■ **TASK DESCRIPTION**
Rewrite the part that opens with the line containing "The image size is (829, 537)." and closes with the line containing "Action: (x=44, y=101)", substituting "Open" for "Switch to" and changing nothing else. Leave the pictures out of your answer.
##### EXERCISE MATERIAL
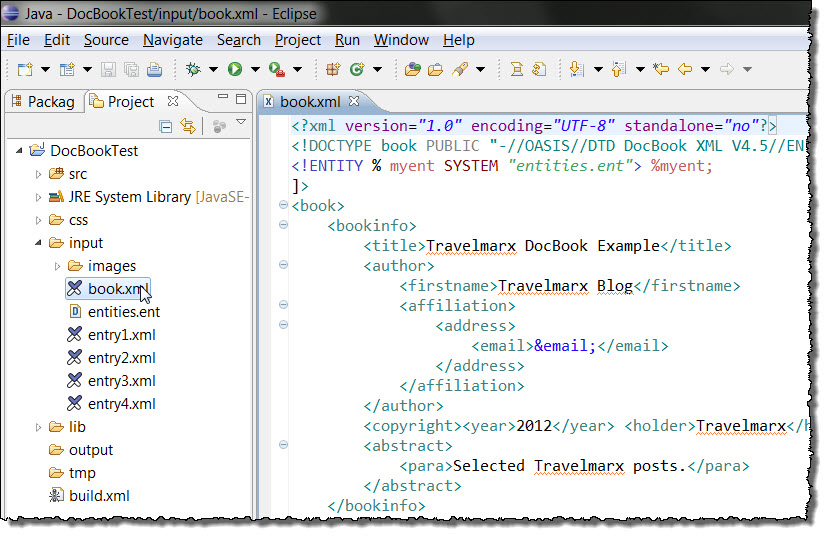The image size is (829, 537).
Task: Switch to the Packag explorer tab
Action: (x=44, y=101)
##########
##### EXERCISE MATERIAL
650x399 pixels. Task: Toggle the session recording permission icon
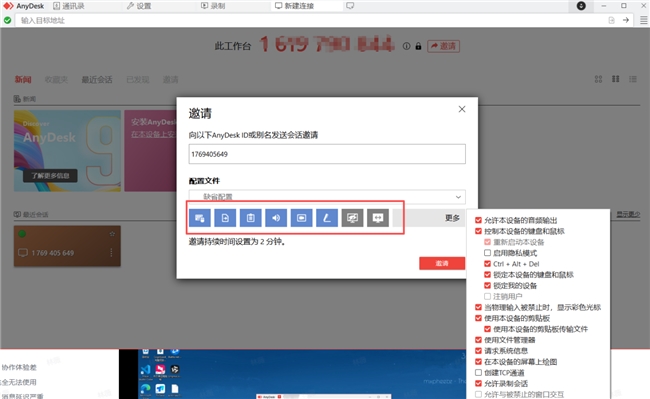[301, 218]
##########
■ **SOLVED EXERCISE**
The image size is (829, 537).
Task: Open the Packag explorer tab
Action: (x=44, y=101)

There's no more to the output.